DOCUMENT EXCERPT
Background information
- Origin: Haarlem, Netherlands
- Genres: Progressive rock; instrumental rock;
- Years active: 1974–1978
- Past members: Jaap van Eik Pierre van der Linden Rick van der Linden

= Trace (band) =

Dutch progressive rock band

Trace was a Dutch progressive rock trio founded by Rick van der Linden in 1974 after leaving Ekseption. The band was formed in 1974 and released its debut album, "Trace," that same year. The band's music was characterized by complex arrangements and intricate instrumental work, and their compositions often featured a mix of rock, jazz, and classical influences. Trace released a total of three albums during their career. Trace was fairly popular in Europe, and they gained a loyal following among fans of progressive rock. However, they never achieved widespread commercial success and disbanded in the late 1970s, merging back into Ekseption. Despite this, the band's music has continued to be appreciated by fans of progressive rock.

== History ==
In 1973, after releasing their album entitled Trinity, the other members of Ekseption asked Rick van der Linden to leave the band. At this time Ekseption were quite famous which led Philips, their record-company, to give van der Linden the opportunity to find a new band.

RAW RECORDS
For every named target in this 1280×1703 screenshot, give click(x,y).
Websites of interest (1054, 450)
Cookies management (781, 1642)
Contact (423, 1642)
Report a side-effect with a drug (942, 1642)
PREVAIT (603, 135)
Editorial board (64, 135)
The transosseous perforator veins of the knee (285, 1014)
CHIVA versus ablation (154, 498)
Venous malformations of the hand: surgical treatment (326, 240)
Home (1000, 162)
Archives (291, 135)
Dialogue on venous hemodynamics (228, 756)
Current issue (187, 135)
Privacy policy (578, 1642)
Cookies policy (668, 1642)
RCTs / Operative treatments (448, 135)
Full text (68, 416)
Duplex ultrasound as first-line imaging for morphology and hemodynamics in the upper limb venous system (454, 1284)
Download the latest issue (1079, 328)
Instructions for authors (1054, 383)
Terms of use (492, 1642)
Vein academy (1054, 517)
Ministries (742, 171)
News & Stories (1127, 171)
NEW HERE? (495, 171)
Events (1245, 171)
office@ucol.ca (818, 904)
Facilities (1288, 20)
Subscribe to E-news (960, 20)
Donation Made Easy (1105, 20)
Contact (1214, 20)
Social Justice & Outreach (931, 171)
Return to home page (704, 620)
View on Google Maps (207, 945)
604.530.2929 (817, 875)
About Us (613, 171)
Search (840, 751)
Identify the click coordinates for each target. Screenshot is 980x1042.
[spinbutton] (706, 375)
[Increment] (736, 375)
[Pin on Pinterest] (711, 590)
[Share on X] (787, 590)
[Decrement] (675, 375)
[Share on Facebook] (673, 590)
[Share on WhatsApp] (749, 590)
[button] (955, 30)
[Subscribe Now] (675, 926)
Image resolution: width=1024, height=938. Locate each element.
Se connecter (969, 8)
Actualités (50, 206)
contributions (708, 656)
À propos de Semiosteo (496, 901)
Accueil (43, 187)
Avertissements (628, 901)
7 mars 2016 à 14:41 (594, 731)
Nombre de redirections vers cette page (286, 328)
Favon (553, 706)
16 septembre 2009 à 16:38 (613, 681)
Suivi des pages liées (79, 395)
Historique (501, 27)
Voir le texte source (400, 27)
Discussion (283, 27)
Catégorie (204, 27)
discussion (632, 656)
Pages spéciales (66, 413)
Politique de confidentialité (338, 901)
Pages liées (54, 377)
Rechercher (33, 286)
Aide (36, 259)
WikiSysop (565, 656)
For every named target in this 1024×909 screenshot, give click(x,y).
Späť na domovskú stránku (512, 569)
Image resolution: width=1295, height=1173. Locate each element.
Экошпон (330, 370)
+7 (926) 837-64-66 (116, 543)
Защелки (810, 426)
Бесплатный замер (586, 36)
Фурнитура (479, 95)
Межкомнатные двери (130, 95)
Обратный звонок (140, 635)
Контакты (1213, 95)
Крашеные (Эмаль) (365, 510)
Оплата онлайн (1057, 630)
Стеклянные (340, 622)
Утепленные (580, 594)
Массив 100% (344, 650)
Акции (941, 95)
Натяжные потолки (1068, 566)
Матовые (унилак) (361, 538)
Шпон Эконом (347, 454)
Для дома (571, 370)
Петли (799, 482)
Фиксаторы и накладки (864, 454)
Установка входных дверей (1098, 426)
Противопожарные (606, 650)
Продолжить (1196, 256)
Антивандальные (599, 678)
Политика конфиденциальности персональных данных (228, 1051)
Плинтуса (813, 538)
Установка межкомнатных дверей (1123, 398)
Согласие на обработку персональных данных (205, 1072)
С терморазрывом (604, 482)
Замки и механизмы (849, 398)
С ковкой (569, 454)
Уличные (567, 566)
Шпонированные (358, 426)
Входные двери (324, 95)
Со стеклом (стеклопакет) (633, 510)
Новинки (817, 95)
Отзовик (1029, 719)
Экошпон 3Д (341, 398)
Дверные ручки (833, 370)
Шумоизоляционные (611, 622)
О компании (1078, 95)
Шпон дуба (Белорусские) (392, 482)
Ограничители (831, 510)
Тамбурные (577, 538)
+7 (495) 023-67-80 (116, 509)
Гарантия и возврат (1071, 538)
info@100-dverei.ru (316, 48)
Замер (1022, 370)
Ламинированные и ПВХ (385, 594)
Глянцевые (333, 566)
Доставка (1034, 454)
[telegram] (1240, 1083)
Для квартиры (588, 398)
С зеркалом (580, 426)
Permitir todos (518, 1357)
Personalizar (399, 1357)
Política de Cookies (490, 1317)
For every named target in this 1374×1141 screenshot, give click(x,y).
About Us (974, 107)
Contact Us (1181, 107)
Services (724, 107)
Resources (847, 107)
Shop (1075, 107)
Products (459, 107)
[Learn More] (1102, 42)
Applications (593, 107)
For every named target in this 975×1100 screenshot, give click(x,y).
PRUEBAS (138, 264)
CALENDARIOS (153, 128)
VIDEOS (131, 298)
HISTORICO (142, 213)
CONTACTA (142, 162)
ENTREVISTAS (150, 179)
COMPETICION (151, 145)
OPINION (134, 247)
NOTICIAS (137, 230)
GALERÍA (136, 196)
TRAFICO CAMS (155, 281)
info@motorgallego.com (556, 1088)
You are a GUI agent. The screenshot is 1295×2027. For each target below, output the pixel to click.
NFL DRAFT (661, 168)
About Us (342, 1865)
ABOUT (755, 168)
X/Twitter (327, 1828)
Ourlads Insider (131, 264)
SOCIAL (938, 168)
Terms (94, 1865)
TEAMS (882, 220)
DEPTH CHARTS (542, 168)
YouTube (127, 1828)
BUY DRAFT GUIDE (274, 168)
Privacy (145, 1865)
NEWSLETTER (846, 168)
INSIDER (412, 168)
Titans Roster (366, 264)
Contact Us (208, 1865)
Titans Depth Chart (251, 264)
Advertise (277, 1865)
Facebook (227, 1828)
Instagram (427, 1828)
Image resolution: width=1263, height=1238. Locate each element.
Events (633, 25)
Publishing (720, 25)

TASKS TO PERFORM
• a. Transcribe the article on the band Trace between "Trace was a" and "by fans of progressive rock.", inclusive.
• b. Render this sentence from the article on the band Trace in Spanish: "Trace released a total of three albums during their career."
The records aren't needed for what comes next.

THE REPLIES
• a.
Trace was a Dutch progressive rock trio founded by Rick van der Linden in 1974 after leaving Ekseption. The band was formed in 1974 and released its debut album, "Trace," that same year. The band's music was characterized by complex arrangements and intricate instrumental work, and their compositions often featured a mix of rock, jazz, and classical influences. Trace released a total of three albums during their career. Trace was fairly popular in Europe, and they gained a loyal following among fans of progressive rock. However, they never achieved widespread commercial success and disbanded in the late 1970s, merging back into Ekseption. Despite this, the band's music has continued to be appreciated by fans of progressive rock.

• b. Trace lanzó un total de tres álbumes durante su carrera.